Another of Basehart's creepiest roles, in which he plays an outright villain,
may be discovered in He Walked by Night (1948). In this, a cop killer goes on
a rampage to avoid disgrace, killing more and more as he goes along, his
madnes expanding all the while. The trackdown and final confrontation remains
highly effective. Most people will be whispering "Get that bastard"

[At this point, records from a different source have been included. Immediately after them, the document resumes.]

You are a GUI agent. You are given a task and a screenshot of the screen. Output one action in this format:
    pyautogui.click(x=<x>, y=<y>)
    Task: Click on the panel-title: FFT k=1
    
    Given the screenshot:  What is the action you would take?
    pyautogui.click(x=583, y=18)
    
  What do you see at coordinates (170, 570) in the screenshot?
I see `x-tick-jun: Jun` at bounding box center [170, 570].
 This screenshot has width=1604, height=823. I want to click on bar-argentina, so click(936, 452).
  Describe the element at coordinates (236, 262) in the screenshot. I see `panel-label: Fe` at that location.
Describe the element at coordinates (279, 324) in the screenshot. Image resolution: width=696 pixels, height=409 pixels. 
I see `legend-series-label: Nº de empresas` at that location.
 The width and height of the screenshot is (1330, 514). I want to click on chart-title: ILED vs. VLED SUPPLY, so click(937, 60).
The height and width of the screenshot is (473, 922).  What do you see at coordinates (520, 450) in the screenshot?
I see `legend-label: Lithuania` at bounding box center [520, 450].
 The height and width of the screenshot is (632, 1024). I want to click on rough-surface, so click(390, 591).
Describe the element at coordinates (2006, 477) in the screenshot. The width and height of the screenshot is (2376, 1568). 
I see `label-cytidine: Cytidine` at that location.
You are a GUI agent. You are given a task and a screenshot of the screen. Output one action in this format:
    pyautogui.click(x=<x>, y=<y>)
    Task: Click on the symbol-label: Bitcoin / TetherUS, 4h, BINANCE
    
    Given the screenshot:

to themselves if they watch this.
In this movie, Basehart showed just how well he could do as a maniac. He was
no rambling fool like some of the mindless clods in the slasher flicks that
would come later or an intelligent, but obviously looney freak like the Jigsaw
Man in Saw. He was cold and calculating, brutal and warped. Obviously, there
was something wrong with him, a short circuit in the soul or frazzled wires in
his head, yet he showed the ability to masquerade as normal when the need
arise. This talent to blend in with respectable people, when he was indeed
mentally way off center, made him an even more frightening character to deal
with. He was not the routine or stereotyped madman in this vehicle.
There are many articles and some tribute websites on the web devoted to this
fine actor that are easy to find in search mode. Unlike some lesser
knowns who have faded from view, there is still a good deal of data
available on this man, for those who find him interesting. This short piece
only touches the top of the iceberg.